Changing Anxiety

If I had to describe my anxiety I would say it’s like my brain is in a near-constant fight-or-flight mode and working at a hundred miles an hour to deal with that threat response. The problem is, most things don’t warrant that high-level threat response in the first place.

How do you deal with that?

That is a question I’ve been asking myself over the last four years and for me I began to find answers to that question by identifying what flips that switch in my mind and how to find ways to keep that switch from flipping on when it shouldn’t.

I will be completely honest here and tell you this is not an easy task for yourself. It’s hard to work through layers of crap and memories to figure out how you developed your messed-up responses that can result in anxiety. And I think the worst obstacle is people who don’t have this switch flipped on so easily in their minds and think people with anxiety can just not flip the switch in the first place or just flipped it off at-will.

As the lady in the Geico commercial says, that’s not how it works. That’s not how anything related to anxiety works. It’s not a simple flick of the switch or just tossing shit aside. For me, it’s finding out what triggers it and then figuring out ways to control it. And it’s just control, not eradication or a miracle cure.

For the longest time, a lot of my anxiety was driven by a fear of being hurt by other people, by people actively trying to ruin my life and destroy any relationship I tried to build with someone. The story behind this is a long and complicated one, and one for another time. But yesterday I realized this fear is gone from within me because when I think about someone trying to do that, I would have to fight like hell not to rage at them and want to bury their asses. I just have this image in my mind of confronting someone who tries to do that with one seriously-loaded question: “Really?”

This is a good thing as you can see because it frees up my energy to focus on managing the other driver of my anxiety, which is losing what little I have in life and being out on the streets with nothing but the clothes on my back. This one is harder to manage because I’ve lived on next-to-nothing for so long and have recently realized I fear that I have a self-sabotaging streak in me. I have begun to realize that self-sabotaging idea is related to the above paragraph in regards to the fear that if I say or do something that pisses someone off for no damn good reason that they’ll try and bury my ass. I’ve known for a long time that I don’t need to beat the shit out of myself in order to keep someone else from doing it. I don’t have to beat myself up at all if I did nothing wrong, and I sure as hell don’t have to let someone beat me up for doing nothing wrong either. I have to tell myself now and every single day going forward if I have to that I can do what I need to do to survive, and someday thrive. And if I make mistakes or if shit happens, that’s for me to deal with and no one else’s fucking problem.
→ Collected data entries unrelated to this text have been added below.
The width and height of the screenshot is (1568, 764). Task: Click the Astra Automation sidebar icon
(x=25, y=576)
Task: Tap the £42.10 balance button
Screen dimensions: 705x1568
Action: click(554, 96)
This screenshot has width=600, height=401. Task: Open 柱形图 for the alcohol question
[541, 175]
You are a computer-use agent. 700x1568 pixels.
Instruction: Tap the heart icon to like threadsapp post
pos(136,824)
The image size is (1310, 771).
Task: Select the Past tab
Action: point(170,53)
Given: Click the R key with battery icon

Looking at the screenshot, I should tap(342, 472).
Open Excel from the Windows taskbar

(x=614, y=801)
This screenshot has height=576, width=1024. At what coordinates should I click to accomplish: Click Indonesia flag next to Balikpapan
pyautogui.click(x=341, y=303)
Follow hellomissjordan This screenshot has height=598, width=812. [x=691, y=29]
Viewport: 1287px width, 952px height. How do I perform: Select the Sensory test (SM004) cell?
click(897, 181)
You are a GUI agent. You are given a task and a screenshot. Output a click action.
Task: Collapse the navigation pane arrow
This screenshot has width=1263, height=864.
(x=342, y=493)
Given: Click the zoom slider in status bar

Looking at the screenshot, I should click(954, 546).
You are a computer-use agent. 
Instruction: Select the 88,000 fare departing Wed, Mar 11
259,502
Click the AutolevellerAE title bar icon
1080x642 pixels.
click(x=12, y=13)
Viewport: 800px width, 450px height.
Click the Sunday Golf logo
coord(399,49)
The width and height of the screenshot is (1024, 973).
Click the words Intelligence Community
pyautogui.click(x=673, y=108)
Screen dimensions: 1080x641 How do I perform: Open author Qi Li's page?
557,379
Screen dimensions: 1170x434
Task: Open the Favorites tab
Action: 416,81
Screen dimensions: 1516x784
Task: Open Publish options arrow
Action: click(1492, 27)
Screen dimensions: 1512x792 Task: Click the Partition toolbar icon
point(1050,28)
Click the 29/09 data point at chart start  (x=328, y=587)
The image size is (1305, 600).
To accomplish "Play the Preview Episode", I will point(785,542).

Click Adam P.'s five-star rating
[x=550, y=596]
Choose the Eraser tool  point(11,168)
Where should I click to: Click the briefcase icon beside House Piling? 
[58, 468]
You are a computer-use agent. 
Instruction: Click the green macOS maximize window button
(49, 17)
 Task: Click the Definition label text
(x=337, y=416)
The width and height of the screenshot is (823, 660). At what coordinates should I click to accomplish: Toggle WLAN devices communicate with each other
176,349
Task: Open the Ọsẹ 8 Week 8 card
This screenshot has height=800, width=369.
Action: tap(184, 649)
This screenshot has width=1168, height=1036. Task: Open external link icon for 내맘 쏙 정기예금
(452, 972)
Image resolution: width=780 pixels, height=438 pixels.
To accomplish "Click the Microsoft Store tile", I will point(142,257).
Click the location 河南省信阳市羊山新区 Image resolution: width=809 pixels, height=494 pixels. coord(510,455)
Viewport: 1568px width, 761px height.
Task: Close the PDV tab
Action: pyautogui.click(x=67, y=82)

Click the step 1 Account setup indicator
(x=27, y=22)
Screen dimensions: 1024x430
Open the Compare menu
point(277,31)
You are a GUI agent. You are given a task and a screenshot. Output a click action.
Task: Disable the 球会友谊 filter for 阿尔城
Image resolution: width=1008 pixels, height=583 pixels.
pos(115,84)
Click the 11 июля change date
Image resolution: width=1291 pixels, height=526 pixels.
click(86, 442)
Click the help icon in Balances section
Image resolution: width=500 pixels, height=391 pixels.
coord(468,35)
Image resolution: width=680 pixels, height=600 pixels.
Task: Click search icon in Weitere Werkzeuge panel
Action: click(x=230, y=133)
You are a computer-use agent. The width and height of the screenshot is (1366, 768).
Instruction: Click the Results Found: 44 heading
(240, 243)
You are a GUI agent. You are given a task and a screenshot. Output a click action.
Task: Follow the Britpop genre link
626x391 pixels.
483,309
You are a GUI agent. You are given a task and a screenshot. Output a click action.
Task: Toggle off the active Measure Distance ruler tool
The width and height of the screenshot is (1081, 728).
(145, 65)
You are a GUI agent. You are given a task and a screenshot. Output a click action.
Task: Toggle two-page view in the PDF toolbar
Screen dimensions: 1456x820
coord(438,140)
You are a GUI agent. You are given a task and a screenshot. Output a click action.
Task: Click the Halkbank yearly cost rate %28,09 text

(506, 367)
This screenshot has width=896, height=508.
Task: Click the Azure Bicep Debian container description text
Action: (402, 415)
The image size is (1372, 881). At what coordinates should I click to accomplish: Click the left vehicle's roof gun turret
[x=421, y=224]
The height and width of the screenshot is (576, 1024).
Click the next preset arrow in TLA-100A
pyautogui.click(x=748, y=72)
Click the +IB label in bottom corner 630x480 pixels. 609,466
But another thing with the fight-or-flight response is that it can give you a heightened sense of awareness and energy. But you can’t maintain that forever and it will drain you pretty badly. This is something else I have to tell myself a lot still. That’s okay because if you can see this and feel it, then you can do something about it.

I was talking with a passenger yesterday and he was telling me his girlfriend has had a lot of anxiety over the last year about the pandemic and everything. He was telling me he had a hard time understanding her anxiety. I didn’t really say anything to that because what I really wanted to say wouldn’t have gone very well. I would have liked to have said to him, ‘It must be real nice to have a mind that runs on anxiety and nerves all the damn time. It must be nice to be able to shut things down easily and not have to worry about shit happening all the time. And most of all, it must be nice to think that other people should just be able to shut down so damn easily.’

My problem is shutting down, at least on the outside, is that I got shit for it. I got told I was a cold and unemotional bitch when inside myself I was a raging basket-case racing around the inferno of Hell. I still fight like hell to contain my anxiety in terms of outward appearances because I don’t want to deal with people’s bullshit about this. But trust me, anxious people are anything but cold and unemotional. That used to make me even more anxious but now it just pisses me off, and that’s a good thing because being pissed off about shit is better than being scared of it.

So for me, my anxiety has changed over time. It’s changed from being afraid of others to being afraid of myself. But I can deal with myself because I know I’m willing and able to dig deep and hard and to figure out how I think and feel. And I can tell with absolute certainty when you do that, you’ll come out on the other side for the better.